# ENTRIES start
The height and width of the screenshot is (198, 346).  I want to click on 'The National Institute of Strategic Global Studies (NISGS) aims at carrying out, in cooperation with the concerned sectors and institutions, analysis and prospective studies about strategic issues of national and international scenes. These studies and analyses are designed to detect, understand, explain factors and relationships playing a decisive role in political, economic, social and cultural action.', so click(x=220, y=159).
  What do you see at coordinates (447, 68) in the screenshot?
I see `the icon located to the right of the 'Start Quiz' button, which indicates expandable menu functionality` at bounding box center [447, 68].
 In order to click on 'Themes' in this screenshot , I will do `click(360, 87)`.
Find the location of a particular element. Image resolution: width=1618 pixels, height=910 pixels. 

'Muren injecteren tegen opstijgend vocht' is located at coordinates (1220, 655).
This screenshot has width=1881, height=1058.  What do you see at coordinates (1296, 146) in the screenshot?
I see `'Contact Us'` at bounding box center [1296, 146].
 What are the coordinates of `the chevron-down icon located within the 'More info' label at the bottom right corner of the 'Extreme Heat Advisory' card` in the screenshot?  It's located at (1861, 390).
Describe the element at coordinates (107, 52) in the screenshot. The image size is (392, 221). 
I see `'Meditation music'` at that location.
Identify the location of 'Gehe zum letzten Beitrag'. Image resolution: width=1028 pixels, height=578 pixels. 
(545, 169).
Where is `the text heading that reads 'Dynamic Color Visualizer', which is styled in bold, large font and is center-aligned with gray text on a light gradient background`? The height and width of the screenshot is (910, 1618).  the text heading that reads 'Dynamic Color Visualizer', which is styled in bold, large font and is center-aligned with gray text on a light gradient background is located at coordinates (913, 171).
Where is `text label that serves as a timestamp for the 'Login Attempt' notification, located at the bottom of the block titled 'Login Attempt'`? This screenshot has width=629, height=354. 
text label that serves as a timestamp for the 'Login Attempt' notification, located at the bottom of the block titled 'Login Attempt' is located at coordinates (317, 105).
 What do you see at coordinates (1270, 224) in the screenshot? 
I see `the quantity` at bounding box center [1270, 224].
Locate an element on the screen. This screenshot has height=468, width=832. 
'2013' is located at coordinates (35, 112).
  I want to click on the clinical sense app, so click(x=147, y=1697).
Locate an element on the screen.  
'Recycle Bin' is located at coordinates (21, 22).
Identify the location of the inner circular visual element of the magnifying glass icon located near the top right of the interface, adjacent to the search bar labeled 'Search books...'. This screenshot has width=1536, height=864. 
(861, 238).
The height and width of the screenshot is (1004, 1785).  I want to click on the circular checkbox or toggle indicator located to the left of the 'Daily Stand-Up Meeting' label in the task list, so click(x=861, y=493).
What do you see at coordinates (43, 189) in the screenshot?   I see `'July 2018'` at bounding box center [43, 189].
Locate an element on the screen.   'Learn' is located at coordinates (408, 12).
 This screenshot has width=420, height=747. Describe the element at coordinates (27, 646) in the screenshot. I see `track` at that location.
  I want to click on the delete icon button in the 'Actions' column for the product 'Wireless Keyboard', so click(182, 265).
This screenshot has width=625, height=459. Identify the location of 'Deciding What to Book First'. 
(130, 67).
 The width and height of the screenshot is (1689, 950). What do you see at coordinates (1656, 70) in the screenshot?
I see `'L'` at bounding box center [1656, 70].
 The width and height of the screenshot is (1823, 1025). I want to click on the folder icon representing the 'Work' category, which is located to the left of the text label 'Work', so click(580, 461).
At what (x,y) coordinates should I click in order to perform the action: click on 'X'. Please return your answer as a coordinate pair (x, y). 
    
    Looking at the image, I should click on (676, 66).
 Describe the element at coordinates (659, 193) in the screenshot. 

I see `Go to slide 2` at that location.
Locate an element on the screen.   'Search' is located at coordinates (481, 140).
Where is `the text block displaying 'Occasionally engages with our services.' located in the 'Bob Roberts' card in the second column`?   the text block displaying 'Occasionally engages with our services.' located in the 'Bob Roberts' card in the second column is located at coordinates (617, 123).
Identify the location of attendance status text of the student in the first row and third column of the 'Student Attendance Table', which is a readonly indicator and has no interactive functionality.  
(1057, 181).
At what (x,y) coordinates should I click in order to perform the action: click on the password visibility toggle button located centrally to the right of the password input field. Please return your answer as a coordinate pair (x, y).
# ENTRIES end
### WHAT IS BEING ASKED
Can you format every line of the material above as a JSON list of strings, one string per line, leaving out blank lines?

### THE REPLY
[
  "The height and width of the screenshot is (198, 346).  I want to click on 'The National Institute of Strategic Global Studies (NISGS) aims at carrying out, in cooperation with the concerned sectors and institutions, analysis and prospective studies about strategic issues of national and international scenes. These studies and analyses are designed to detect, understand, explain factors and relationships playing a decisive role in political, economic, social and cultural action.', so click(x=220, y=159).",
  "  What do you see at coordinates (447, 68) in the screenshot?",
  "I see `the icon located to the right of the 'Start Quiz' button, which indicates expandable menu functionality` at bounding box center [447, 68].",
  " In order to click on 'Themes' in this screenshot , I will do `click(360, 87)`.",
  "Find the location of a particular element. Image resolution: width=1618 pixels, height=910 pixels. ",
  "'Muren injecteren tegen opstijgend vocht' is located at coordinates (1220, 655).",
  "This screenshot has width=1881, height=1058.  What do you see at coordinates (1296, 146) in the screenshot?",
  "I see `'Contact Us'` at bounding box center [1296, 146].",
  " What are the coordinates of `the chevron-down icon located within the 'More info' label at the bottom right corner of the 'Extreme Heat Advisory' card` in the screenshot?  It's located at (1861, 390).",
  "Describe the element at coordinates (107, 52) in the screenshot. The image size is (392, 221). ",
  "I see `'Meditation music'` at that location.",
  "Identify the location of 'Gehe zum letzten Beitrag'. Image resolution: width=1028 pixels, height=578 pixels. ",
  "(545, 169).",
  "Where is `the text heading that reads 'Dynamic Color Visualizer', which is styled in bold, large font and is center-aligned with gray text on a light gradient background`? The height and width of the screenshot is (910, 1618).  the text heading that reads 'Dynamic Color Visualizer', which is styled in bold, large font and is center-aligned with gray text on a light gradient background is located at coordinates (913, 171).",
  "Where is `text label that serves as a timestamp for the 'Login Attempt' notification, located at the bottom of the block titled 'Login Attempt'`? This screenshot has width=629, height=354. ",
  "text label that serves as a timestamp for the 'Login Attempt' notification, located at the bottom of the block titled 'Login Attempt' is located at coordinates (317, 105).",
  " What do you see at coordinates (1270, 224) in the screenshot? ",
  "I see `the quantity` at bounding box center [1270, 224].",
  "Locate an element on the screen. This screenshot has height=468, width=832. ",
  "'2013' is located at coordinates (35, 112).",
  "  I want to click on the clinical sense app, so click(x=147, y=1697).",
  "Locate an element on the screen.  ",
  "'Recycle Bin' is located at coordinates (21, 22).",
  "Identify the location of the inner circular visual element of the magnifying glass icon located near the top right of the interface, adjacent to the search bar labeled 'Search books...'. This screenshot has width=1536, height=864. ",
  "(861, 238).",
  "The height and width of the screenshot is (1004, 1785).  I want to click on the circular checkbox or toggle indicator located to the left of the 'Daily Stand-Up Meeting' label in the task list, so click(x=861, y=493).",
  "What do you see at coordinates (43, 189) in the screenshot?   I see `'July 2018'` at bounding box center [43, 189].",
  "Locate an element on the screen.   'Learn' is located at coordinates (408, 12).",
  " This screenshot has width=420, height=747. Describe the element at coordinates (27, 646) in the screenshot. I see `track` at that location.",
  "  I want to click on the delete icon button in the 'Actions' column for the product 'Wireless Keyboard', so click(182, 265).",
  "This screenshot has width=625, height=459. Identify the location of 'Deciding What to Book First'. ",
  "(130, 67).",
  " The width and height of the screenshot is (1689, 950). What do you see at coordinates (1656, 70) in the screenshot?",
  "I see `'L'` at bounding box center [1656, 70].",
  " The width and height of the screenshot is (1823, 1025). I want to click on the folder icon representing the 'Work' category, which is located to the left of the text label 'Work', so click(580, 461).",
  "At what (x,y) coordinates should I click in order to perform the action: click on 'X'. Please return your answer as a coordinate pair (x, y). ",
  "    Looking at the image, I should click on (676, 66).",
  " Describe the element at coordinates (659, 193) in the screenshot. ",
  "I see `Go to slide 2` at that location.",
  "Locate an element on the screen.   'Search' is located at coordinates (481, 140).",
  "Where is `the text block displaying 'Occasionally engages with our services.' located in the 'Bob Roberts' card in the second column`?   the text block displaying 'Occasionally engages with our services.' located in the 'Bob Roberts' card in the second column is located at coordinates (617, 123).",
  "Identify the location of attendance status text of the student in the first row and third column of the 'Student Attendance Table', which is a readonly indicator and has no interactive functionality.  ",
  "(1057, 181).",
  "At what (x,y) coordinates should I click in order to perform the action: click on the password visibility toggle button located centrally to the right of the password input field. Please return your answer as a coordinate pair (x, y)."
]